A new bill could punish web platforms for using end-to-end encryption - elorant
https://www.theverge.com/2020/1/31/21116788/earn-it-act-section-230-lindsey-graham-draft-bill-encryption
======
dang
[https://news.ycombinator.com/item?id=22202110](https://news.ycombinator.com/item?id=22202110)

------
philipkiely
A classic case of the 4 horsemen of the infocolypse [1] invoked to threaten
digital liberties.

[1]
[https://en.wikipedia.org/wiki/Four_Horsemen_of_the_Infocalyp...](https://en.wikipedia.org/wiki/Four_Horsemen_of_the_Infocalypse)

------
cft
This Graham/Blumenthal duo is out to finish off the remainders of the
independent internet in the name of children. Even separately from encryption,
it is likely that the required technical threshold (likely non-trivial ML
models) and the legal complexity of automatically censoring user uploads will
be above the capabilities of most small independent forums, remaining popular
independent sites like Mastodon instances, 4chan (which has already been
effectively demonetized by the advertisers), etc.
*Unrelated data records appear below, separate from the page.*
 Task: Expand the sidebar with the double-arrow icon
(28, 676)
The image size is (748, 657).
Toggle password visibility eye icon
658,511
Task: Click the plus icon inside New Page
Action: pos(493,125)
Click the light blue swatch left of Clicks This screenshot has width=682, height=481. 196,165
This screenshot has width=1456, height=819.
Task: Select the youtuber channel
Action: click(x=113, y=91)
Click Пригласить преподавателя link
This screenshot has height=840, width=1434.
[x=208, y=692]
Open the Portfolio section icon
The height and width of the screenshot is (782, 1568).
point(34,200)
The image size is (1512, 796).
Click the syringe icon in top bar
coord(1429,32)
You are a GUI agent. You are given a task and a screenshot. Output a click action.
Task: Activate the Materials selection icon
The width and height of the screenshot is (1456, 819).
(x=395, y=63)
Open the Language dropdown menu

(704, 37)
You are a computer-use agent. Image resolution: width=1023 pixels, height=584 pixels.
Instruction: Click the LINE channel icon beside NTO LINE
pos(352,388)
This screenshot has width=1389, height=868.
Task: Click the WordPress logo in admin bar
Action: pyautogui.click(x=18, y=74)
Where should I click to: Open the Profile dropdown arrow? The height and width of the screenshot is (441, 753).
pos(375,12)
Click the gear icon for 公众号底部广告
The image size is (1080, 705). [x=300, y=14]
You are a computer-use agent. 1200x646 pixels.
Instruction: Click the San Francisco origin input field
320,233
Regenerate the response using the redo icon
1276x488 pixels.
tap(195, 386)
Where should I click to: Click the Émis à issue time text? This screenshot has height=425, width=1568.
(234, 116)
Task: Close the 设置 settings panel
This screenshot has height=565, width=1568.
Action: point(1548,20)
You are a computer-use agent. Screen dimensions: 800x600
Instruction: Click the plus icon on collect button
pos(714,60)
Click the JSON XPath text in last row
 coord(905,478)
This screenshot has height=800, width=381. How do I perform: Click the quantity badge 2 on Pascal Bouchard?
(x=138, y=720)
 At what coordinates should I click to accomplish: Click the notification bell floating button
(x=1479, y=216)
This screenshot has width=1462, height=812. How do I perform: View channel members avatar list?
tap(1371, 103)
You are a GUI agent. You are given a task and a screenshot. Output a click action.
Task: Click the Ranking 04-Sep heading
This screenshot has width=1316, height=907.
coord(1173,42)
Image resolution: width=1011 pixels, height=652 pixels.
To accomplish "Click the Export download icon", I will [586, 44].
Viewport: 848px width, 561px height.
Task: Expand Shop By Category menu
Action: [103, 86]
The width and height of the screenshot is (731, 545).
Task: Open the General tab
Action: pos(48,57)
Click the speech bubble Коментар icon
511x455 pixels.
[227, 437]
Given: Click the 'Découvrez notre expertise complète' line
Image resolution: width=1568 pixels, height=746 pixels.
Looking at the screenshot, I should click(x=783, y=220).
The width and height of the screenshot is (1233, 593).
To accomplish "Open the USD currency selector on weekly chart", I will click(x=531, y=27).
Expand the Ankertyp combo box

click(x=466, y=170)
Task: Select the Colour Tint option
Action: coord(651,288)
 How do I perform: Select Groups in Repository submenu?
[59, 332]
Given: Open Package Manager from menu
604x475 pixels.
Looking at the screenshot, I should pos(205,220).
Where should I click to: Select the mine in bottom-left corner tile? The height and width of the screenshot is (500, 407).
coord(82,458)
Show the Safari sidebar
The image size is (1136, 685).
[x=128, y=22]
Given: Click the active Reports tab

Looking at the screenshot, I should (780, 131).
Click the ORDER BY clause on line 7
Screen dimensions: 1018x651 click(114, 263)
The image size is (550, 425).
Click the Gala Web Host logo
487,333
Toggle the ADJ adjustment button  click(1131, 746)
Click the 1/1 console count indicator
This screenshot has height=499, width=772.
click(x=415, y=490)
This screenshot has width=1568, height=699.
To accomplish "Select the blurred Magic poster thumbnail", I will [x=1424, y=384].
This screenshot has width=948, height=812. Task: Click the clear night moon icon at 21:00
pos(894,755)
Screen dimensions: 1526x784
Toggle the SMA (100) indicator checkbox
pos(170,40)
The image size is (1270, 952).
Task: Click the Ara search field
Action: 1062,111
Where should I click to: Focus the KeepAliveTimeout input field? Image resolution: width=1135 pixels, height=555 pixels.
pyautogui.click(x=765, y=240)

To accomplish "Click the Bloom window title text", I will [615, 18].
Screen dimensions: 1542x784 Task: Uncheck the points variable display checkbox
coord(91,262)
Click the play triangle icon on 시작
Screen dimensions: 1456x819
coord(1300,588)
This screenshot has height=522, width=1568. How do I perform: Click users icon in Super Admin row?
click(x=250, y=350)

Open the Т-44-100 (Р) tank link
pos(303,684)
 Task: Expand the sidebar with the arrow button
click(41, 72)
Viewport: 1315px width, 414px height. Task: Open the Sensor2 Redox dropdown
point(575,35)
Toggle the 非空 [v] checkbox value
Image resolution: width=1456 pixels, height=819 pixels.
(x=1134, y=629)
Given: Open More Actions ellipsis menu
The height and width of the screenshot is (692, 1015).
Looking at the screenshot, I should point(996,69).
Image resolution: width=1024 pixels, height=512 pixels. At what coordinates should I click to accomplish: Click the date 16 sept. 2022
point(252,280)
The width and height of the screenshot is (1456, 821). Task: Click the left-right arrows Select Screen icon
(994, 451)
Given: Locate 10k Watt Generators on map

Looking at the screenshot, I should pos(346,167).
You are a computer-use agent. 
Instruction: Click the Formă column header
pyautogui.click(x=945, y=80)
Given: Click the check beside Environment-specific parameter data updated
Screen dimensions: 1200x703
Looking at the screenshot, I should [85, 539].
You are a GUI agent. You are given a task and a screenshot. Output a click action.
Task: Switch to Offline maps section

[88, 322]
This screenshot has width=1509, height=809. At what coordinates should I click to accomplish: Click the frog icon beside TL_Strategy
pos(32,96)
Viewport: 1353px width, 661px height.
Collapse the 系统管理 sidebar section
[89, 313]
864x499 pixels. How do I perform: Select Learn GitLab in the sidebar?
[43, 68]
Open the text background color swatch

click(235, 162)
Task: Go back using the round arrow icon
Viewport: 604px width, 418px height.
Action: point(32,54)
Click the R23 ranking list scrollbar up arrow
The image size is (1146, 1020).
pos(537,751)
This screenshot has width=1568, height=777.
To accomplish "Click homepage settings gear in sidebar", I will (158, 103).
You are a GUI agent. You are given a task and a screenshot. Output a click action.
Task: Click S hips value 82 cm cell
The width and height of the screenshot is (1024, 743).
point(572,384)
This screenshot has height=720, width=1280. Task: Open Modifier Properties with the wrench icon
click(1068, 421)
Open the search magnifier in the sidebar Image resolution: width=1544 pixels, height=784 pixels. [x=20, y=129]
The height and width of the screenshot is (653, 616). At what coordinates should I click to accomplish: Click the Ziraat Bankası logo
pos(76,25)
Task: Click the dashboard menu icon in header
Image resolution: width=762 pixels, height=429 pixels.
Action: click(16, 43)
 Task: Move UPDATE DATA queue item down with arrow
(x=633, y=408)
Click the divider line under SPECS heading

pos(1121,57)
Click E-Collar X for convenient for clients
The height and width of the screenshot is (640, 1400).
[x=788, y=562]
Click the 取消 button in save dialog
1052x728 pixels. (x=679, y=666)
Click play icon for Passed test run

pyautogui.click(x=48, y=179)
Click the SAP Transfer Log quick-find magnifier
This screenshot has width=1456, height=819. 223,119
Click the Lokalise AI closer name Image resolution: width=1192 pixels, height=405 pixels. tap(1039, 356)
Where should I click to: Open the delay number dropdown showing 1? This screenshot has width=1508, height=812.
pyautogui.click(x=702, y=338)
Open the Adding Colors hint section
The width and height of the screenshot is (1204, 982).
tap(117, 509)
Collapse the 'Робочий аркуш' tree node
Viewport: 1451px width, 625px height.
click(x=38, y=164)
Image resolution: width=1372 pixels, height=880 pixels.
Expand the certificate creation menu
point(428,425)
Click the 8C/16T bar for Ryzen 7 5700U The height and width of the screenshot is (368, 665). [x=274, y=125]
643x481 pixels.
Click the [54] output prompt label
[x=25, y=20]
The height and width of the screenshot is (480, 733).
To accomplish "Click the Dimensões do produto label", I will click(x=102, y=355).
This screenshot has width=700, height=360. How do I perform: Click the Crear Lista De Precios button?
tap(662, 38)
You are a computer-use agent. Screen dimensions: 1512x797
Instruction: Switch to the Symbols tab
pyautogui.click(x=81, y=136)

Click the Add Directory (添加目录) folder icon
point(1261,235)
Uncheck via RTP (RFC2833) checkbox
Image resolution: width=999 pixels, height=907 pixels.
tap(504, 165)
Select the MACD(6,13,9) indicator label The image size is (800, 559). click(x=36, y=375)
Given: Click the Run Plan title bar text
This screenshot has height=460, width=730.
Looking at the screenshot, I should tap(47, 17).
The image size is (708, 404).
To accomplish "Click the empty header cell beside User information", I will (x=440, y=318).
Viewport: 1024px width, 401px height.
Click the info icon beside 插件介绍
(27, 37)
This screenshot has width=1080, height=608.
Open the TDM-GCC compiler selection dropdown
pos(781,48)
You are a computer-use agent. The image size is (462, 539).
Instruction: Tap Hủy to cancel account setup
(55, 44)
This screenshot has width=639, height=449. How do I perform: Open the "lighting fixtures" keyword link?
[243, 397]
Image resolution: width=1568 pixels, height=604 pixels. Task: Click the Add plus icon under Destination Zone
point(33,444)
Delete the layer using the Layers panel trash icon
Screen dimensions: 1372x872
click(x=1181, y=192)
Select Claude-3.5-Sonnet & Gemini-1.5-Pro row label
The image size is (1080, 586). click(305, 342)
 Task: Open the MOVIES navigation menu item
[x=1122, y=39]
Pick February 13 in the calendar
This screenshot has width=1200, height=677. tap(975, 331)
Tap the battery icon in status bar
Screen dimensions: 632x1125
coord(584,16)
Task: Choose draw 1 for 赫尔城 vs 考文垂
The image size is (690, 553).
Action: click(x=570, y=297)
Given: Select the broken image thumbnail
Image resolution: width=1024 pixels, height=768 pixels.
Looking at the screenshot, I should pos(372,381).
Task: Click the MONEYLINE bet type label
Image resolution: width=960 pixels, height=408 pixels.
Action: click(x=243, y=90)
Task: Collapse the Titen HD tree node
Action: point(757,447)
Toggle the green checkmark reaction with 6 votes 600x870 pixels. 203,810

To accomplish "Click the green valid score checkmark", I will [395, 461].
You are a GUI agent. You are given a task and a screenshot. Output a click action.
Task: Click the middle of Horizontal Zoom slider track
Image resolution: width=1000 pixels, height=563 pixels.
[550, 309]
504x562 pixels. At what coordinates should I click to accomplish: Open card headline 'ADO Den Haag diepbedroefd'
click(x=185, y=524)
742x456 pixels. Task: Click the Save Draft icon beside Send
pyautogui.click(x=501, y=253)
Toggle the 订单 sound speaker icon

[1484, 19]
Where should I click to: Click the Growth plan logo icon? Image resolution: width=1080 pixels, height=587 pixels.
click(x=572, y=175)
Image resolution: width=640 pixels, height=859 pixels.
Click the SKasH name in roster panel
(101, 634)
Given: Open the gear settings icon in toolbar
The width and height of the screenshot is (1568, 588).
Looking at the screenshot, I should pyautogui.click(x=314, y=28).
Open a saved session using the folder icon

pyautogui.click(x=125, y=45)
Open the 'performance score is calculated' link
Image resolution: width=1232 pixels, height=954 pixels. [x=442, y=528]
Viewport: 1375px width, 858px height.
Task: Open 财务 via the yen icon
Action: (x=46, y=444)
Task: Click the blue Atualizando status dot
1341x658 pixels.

The authors of the bill
don't mind: it's easier to deal with the professional lobbyists of a couple of
monopolistic giants than with a bunch of nuisance small websites.

------
amarshall
See also the discussion of Pfefferkorn’s critique of EARN IT which is linked
from this article:
[https://news.ycombinator.com/item?id=22202110](https://news.ycombinator.com/item?id=22202110)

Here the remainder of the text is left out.